6/06/2019

Redenção (Conto), de João Grave



Redenção

Velho e todo curvado, seguia a estrada tossindo e amparando-se ao seu bordão com que afugentava os cães que pelos atalhos das aldeias
lhe ladravam e o perseguiam.

A madrugada dealbara duma pureza de hóstia consagrada, e o céu resplandecia na sua dalmática azul e ouro, sem a mais tênue mancha de nuvem a empaná-lo. Fazia uma dessas manhãs de inverno de ar fino e gelado que atravessou a neve dos descampados ou a rara verdura de alguma veiga onde os pássaros cantam nas árvores sem folhas. Os montes longínquos esfumavam-se ao longe, numa transparente névoa lilás e a terra jazia num silencio infinito que nenhum ruído perturbava.

Enquanto ia caminhando, o pedinte evocava os tempos em que fora feliz e teve amores e saudades e rosas florindo junto do seu coração humilde. Picava ainda distante a aldeia onde havia de pernoitar, e aproveitava as ásperas horas de jornada e de silencio para se lembrar de coisas doces e ternas. É tão suave regressarás sombras desoladas do passado, quando nelas se reflete raio de luz ou imagem linda que, em fugidios momentos, encha as almas desgraçadas de consolação!

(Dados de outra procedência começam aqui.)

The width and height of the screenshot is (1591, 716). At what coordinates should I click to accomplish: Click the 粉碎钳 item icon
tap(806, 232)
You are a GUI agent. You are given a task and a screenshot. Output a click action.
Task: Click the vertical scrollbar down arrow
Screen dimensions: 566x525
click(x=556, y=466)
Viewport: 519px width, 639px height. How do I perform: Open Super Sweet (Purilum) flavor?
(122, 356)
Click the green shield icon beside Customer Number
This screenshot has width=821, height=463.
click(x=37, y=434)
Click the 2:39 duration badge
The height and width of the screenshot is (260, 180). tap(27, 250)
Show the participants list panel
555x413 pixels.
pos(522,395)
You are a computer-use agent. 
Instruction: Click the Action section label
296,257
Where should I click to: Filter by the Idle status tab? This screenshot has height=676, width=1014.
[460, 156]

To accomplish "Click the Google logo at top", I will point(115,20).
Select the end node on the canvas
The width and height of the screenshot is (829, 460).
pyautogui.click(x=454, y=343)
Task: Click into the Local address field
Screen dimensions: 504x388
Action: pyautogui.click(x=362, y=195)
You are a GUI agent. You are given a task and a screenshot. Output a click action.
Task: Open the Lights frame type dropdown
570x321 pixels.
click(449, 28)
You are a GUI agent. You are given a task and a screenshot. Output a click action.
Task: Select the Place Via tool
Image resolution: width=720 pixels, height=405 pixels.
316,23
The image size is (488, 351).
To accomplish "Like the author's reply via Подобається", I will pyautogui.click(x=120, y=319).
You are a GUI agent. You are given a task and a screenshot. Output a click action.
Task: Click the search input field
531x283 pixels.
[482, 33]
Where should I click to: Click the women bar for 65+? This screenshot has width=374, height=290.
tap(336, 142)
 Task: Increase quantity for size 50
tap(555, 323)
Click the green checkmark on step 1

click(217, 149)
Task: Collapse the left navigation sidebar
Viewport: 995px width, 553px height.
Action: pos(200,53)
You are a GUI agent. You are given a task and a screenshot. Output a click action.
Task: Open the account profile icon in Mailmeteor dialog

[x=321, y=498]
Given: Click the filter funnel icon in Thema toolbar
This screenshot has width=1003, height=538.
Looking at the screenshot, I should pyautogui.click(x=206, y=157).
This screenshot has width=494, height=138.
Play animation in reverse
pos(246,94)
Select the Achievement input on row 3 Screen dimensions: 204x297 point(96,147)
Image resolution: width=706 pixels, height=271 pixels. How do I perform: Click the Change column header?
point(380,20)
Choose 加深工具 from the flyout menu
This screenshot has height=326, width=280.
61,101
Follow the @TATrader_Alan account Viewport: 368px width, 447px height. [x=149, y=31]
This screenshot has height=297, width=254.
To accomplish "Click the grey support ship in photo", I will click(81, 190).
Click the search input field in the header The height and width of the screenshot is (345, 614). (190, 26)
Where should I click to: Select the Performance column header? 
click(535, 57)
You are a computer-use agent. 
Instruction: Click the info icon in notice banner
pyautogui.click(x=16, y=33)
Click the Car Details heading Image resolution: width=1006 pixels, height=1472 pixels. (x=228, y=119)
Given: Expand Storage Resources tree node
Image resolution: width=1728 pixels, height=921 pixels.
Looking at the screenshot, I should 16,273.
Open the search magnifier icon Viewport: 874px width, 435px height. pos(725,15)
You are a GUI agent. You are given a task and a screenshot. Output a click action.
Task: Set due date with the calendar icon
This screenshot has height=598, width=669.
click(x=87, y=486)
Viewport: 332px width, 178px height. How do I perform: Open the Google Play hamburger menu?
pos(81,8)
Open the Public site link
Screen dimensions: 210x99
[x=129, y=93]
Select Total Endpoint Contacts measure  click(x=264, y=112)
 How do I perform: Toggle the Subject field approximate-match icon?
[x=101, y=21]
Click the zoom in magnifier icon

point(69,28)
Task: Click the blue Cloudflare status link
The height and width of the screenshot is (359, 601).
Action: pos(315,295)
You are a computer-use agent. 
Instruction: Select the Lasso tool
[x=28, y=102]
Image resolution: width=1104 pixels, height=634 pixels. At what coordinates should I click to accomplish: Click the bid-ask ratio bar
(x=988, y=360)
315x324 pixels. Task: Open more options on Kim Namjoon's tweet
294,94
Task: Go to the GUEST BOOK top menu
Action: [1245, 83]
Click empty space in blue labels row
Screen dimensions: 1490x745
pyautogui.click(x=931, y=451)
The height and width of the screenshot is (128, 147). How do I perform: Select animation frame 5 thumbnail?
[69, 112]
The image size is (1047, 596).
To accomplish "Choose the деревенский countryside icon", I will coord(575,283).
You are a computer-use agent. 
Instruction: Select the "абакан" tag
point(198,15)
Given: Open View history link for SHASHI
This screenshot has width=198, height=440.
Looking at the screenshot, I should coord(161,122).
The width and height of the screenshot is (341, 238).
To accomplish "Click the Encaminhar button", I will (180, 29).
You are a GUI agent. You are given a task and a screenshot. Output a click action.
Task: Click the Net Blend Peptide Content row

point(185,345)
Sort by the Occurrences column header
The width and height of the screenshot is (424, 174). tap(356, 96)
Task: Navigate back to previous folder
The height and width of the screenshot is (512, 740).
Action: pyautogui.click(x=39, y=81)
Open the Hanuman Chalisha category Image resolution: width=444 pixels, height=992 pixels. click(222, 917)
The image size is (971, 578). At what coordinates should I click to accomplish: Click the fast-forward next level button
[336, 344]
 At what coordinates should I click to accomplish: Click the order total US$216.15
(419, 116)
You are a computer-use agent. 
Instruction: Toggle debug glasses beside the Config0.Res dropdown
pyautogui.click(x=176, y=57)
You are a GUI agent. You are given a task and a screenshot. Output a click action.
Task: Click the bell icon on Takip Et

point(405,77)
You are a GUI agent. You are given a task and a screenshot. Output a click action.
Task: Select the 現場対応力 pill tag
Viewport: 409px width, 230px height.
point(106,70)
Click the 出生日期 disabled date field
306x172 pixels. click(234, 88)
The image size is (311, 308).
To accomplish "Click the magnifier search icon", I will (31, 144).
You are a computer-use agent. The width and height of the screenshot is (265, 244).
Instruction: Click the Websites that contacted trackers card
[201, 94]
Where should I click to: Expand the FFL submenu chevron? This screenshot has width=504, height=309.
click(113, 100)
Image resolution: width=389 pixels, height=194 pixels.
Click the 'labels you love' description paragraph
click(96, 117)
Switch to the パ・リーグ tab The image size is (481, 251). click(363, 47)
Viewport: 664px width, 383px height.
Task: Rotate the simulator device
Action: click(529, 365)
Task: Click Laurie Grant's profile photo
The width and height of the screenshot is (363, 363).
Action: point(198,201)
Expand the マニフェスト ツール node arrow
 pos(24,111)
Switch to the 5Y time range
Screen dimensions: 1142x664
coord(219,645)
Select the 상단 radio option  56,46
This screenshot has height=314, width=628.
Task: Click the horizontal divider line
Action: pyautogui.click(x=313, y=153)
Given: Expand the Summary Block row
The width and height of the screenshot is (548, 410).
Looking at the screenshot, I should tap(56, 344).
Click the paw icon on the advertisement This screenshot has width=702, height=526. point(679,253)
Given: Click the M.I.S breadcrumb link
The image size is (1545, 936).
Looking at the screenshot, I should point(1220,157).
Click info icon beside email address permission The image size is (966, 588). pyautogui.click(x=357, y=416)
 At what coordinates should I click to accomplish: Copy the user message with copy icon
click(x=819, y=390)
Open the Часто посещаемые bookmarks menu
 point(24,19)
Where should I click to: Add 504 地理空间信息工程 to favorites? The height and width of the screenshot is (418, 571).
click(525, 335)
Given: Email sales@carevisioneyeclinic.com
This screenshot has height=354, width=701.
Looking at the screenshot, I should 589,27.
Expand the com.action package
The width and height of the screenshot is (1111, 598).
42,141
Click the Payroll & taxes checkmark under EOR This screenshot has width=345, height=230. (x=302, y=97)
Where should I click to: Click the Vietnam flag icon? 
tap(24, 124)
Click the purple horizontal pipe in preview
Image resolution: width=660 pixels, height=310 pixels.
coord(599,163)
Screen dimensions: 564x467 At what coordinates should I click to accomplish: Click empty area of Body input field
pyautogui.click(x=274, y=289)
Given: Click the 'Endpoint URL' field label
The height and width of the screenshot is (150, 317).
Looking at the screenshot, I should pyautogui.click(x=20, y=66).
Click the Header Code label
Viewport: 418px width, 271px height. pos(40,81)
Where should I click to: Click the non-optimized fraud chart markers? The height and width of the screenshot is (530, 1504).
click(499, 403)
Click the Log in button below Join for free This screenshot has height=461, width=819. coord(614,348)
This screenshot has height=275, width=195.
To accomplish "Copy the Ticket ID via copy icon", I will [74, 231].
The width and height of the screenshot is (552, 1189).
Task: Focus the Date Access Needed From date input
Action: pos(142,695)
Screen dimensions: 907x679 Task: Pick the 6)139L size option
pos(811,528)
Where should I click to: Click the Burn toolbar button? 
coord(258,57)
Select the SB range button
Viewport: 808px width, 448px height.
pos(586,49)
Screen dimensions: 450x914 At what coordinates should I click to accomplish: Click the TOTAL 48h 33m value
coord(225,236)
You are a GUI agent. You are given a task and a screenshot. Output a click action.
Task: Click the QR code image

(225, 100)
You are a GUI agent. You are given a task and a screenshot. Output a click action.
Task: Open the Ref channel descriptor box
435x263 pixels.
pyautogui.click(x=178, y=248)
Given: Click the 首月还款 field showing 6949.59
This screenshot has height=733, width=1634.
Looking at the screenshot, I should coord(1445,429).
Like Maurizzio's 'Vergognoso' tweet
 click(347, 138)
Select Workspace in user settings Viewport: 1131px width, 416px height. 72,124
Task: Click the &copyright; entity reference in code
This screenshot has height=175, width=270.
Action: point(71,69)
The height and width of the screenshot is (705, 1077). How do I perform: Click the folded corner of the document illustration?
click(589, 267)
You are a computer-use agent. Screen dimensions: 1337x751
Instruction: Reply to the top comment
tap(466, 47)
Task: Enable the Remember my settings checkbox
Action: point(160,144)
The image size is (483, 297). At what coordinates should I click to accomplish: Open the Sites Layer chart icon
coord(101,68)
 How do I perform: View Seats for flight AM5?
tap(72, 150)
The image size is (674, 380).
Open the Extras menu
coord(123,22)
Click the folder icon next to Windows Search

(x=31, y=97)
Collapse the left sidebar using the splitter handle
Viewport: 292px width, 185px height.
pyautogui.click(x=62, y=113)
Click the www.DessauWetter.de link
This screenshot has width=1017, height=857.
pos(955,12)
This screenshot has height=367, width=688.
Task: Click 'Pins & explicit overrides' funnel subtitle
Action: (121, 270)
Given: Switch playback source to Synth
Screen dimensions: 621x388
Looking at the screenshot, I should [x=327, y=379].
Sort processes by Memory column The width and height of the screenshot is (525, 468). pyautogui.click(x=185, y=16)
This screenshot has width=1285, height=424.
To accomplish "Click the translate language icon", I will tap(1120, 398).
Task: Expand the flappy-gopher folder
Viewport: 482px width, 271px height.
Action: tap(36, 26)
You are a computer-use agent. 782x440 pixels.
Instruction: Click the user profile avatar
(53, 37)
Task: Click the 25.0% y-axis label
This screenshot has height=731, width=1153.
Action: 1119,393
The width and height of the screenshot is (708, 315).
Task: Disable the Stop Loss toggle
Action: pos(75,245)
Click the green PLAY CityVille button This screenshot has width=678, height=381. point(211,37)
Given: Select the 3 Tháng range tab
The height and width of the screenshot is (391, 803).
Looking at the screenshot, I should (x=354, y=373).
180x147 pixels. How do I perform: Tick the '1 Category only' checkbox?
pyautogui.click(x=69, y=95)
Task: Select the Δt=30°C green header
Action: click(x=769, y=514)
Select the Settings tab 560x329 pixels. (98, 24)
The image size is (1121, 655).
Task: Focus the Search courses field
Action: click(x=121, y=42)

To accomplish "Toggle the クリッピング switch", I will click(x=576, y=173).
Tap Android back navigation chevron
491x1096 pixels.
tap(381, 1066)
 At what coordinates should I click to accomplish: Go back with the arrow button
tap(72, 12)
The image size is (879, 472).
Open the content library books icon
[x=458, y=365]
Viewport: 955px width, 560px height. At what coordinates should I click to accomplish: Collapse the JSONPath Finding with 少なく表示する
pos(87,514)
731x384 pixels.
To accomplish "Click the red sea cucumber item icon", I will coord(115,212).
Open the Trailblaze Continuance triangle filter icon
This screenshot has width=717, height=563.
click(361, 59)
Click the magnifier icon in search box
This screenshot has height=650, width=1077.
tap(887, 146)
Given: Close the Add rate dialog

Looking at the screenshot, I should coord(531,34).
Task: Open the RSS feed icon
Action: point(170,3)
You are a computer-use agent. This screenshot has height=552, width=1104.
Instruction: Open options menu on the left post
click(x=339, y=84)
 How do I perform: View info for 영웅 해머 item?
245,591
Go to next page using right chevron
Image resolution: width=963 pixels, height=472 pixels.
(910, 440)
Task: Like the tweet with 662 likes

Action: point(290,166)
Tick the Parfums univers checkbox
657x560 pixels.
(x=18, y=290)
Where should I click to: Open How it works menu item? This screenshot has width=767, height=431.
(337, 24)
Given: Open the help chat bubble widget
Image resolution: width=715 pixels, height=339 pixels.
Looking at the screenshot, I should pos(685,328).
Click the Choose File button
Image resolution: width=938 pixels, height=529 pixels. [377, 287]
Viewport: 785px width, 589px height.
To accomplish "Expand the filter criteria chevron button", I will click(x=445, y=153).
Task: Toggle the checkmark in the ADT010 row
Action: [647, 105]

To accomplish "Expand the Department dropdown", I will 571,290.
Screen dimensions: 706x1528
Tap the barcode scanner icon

Cruzou-se na estrada deserta, toda rutilante de gelos onde o sol tremia e faiscava com brilhos de joia rara, com dois namorados: — ela, moça e robusta, e de lábios tão frescos e vermelhos que dir-se-iam feitos do sangue das romãs novas, e ele, um desses camponeses de peito amplo, onde latejam pulmões de aço. Espalhavam à volta graça e viço e os seus risos eram sonoros e sem cuidados. A vida, a felicidade, a confiança douravam o futuro dos dois corações, que assim atravessavam a campina, sobressaltados dos desejos fortes da carne e lançavam ao vento sussurrante a sua canção de esperança. O pobre deteve os passos e foi-os seguindo com um olhar imensamente melancólico, em que se adivinhavam saudades e desgraças — um desses olhares que parece vir, como uma claridade expirante, de muito longe, chegando cansado e sem alento! E considerava que também já fora assim, belo e juvenil, iluminado do reflexo de heroísmo de que a mocidade diadema as frontes predestinadas para a adoração e para as batalhas do mundo.

Como se recordava!

Quando era cavador, os seus braços atiravam todo o santo dia a pesada enxada, abrindo os largos sulcos fecundantes da gleba, donde as searas irrompiam com energias selvagens.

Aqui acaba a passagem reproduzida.